Even Zero sought to accomplish go-to #1 without a sled. We found that pumping from the ground up can do the trick (Tib then Calf then KOT Calf and you’re pumped up in a similar manner to Sled.) So perhaps go-to move #1 for the knee could be summarized as “ground-up pump.”


This week’s coaches article is not to give you absolutes. It’s as much to spark your own mind on this subject and get feedback.


Could the posterior version possibly simplify down to:


 1. Back extension improves…

 2. Seated GM, which improves…

 3. RDL (really this would be the whole Deadlift family, just as Squat above has so many different variations), which improves…

 4. Knee Flexion, which improves…

 5. Jefferson Curl?


I’ve been referring to 6 zones for the knee and posterior, but they could possibly simplify to 5.


The purpose isn’t to be perfect.


The purpose is to get the best RESULTS.


And the best RESULTS happen to be related to how consistently we can get the job done.


Therefore, if we COULD simplify to 5 go-to moves, that might be better than 6.


I’m not positive, either.
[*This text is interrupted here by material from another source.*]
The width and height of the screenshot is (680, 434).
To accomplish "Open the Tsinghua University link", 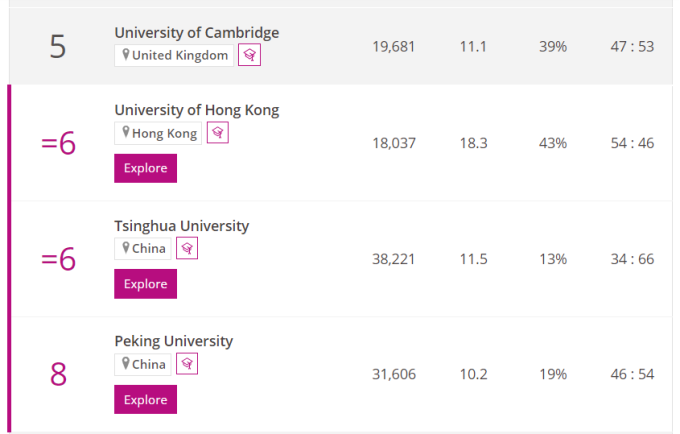I will click(182, 226).
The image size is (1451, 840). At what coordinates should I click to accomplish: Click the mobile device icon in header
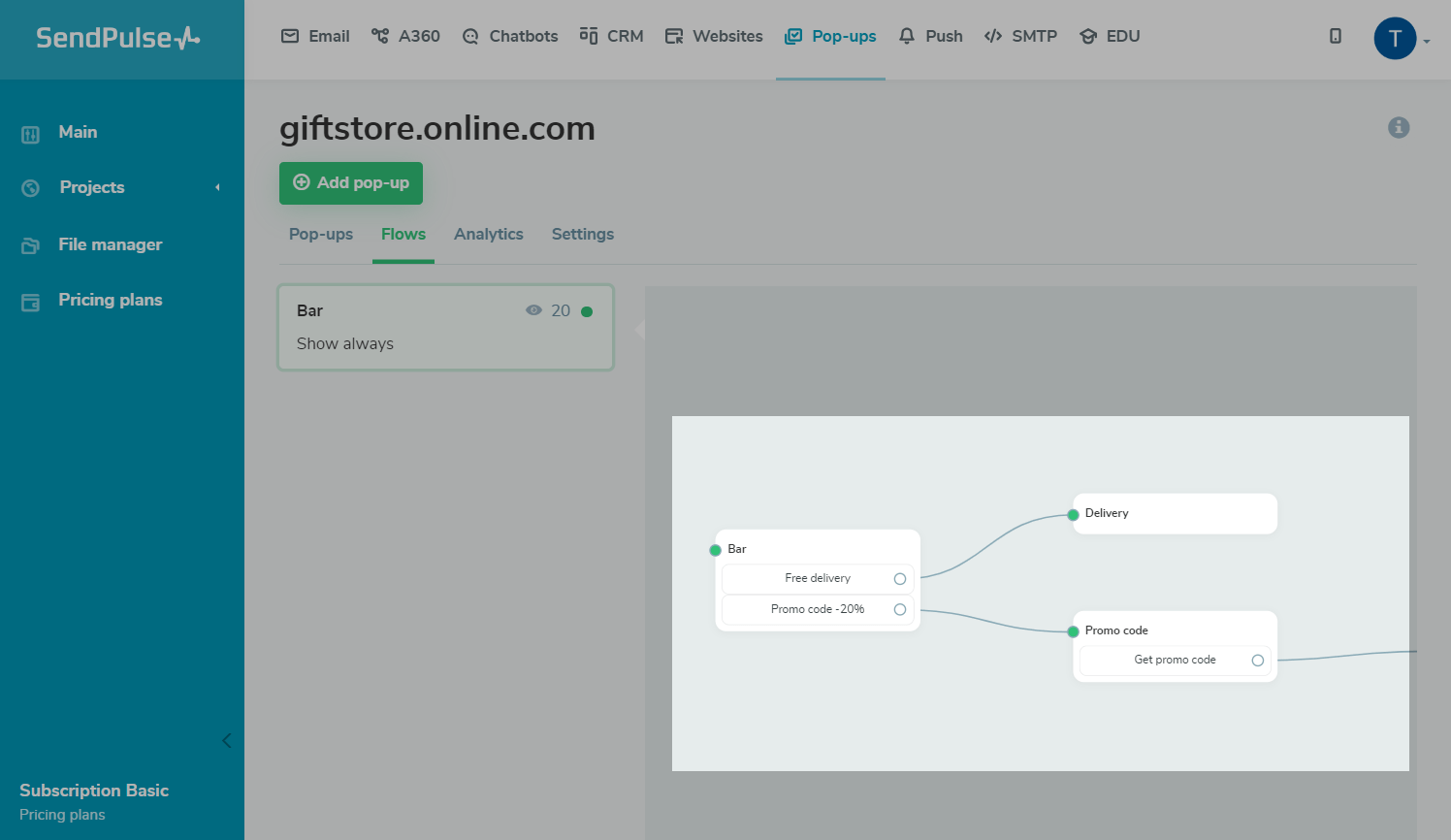pyautogui.click(x=1336, y=36)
But it should be looked into.


I’m not even certain on the posterior list above. I could also see knee flexion going first, if you have access to a hamstring curl machine. Additionally, the hamstrings act as knee flexors and hip extensors, so it could possibly be put as:


 1. Forward Sled improves…

 2. Short-Range (Ham Curl & Back Extension), which improves…

 3. Long-Range (Seated GM, Nordic), which improves…

 4. Mid-Range (deadlifts and perhaps sprinting itself for knee flexion?), which improves…

 5. Jefferson Curl (outer range)


As you can see, there’s some confusion there.


But we’re getting close.


And WOW is this more effective than the unlayered sea of random exercises I was exposed to before ATG.


For the upper body, we would have to identify some sort of “sled” but some of the following steps have similarities…


We know that the stabilizing shoulder work improves pain-free full-range pressing performance, and that dumbbells are below barbells in terms of layering:


 1. Pump from the wrist up (Keegan / Wrist Ability have insights on this - this would mimic “sled” / “pump from the ground up”)

 2. Shoulder Stabilizers (this would correlate to step ups and back extensions)

 3. Full range dumbbell work (boom: related to split squats, as dumbbells can provide full range of motion and unilateral training)

 4. Now barbell pressing, dips, chins - all double-arm work, just as squats and deadlifts are Layer 4 above.

 5. And finally outer range work such as Smith Curls and Pullovers.


Think on it.


Explore.


Report back to land.


And let’s keep mapping the way for the rest of the world.